The records below must be reproduced in full and without error.
*** EXTRACTED ENTRIES
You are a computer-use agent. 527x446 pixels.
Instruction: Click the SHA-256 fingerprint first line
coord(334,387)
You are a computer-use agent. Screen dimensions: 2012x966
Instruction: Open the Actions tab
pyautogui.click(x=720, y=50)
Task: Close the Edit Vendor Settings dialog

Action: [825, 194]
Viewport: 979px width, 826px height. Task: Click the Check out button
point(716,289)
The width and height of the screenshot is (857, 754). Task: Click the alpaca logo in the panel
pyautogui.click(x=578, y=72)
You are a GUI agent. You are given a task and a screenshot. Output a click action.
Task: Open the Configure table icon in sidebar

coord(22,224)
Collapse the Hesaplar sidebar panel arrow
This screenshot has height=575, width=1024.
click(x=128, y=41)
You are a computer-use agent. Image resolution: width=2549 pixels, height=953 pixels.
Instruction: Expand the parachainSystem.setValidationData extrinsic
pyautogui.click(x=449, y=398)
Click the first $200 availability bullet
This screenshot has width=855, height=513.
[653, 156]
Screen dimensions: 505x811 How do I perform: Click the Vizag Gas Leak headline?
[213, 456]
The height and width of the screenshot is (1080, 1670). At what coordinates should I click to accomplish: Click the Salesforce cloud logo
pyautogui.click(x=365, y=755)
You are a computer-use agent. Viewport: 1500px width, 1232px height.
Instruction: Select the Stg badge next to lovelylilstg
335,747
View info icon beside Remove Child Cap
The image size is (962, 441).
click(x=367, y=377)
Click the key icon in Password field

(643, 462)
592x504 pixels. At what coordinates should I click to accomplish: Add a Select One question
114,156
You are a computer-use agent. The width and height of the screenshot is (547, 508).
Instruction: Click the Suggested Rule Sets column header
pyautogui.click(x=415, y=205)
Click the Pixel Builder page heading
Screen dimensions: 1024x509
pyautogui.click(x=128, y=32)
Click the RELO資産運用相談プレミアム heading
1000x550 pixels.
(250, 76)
******
* ANSWER SPACE *
You are a computer-use agent. 527x446 pixels.
Instruction: Click the SHA-256 fingerprint first line
coord(334,387)
You are a computer-use agent. Screen dimensions: 2012x966
Instruction: Open the Actions tab
pyautogui.click(x=720, y=50)
Task: Close the Edit Vendor Settings dialog

Action: [825, 194]
Viewport: 979px width, 826px height. Task: Click the Check out button
point(716,289)
The width and height of the screenshot is (857, 754). Task: Click the alpaca logo in the panel
pyautogui.click(x=578, y=72)
You are a GUI agent. You are given a task and a screenshot. Output a click action.
Task: Open the Configure table icon in sidebar

coord(22,224)
Collapse the Hesaplar sidebar panel arrow
This screenshot has height=575, width=1024.
click(x=128, y=41)
You are a computer-use agent. Image resolution: width=2549 pixels, height=953 pixels.
Instruction: Expand the parachainSystem.setValidationData extrinsic
pyautogui.click(x=449, y=398)
Click the first $200 availability bullet
This screenshot has width=855, height=513.
[653, 156]
Screen dimensions: 505x811 How do I perform: Click the Vizag Gas Leak headline?
[213, 456]
The height and width of the screenshot is (1080, 1670). At what coordinates should I click to accomplish: Click the Salesforce cloud logo
pyautogui.click(x=365, y=755)
You are a computer-use agent. Viewport: 1500px width, 1232px height.
Instruction: Select the Stg badge next to lovelylilstg
335,747
View info icon beside Remove Child Cap
The image size is (962, 441).
click(x=367, y=377)
Click the key icon in Password field

(643, 462)
592x504 pixels. At what coordinates should I click to accomplish: Add a Select One question
114,156
You are a computer-use agent. The width and height of the screenshot is (547, 508).
Instruction: Click the Suggested Rule Sets column header
pyautogui.click(x=415, y=205)
Click the Pixel Builder page heading
Screen dimensions: 1024x509
pyautogui.click(x=128, y=32)
Click the RELO資産運用相談プレミアム heading
1000x550 pixels.
(250, 76)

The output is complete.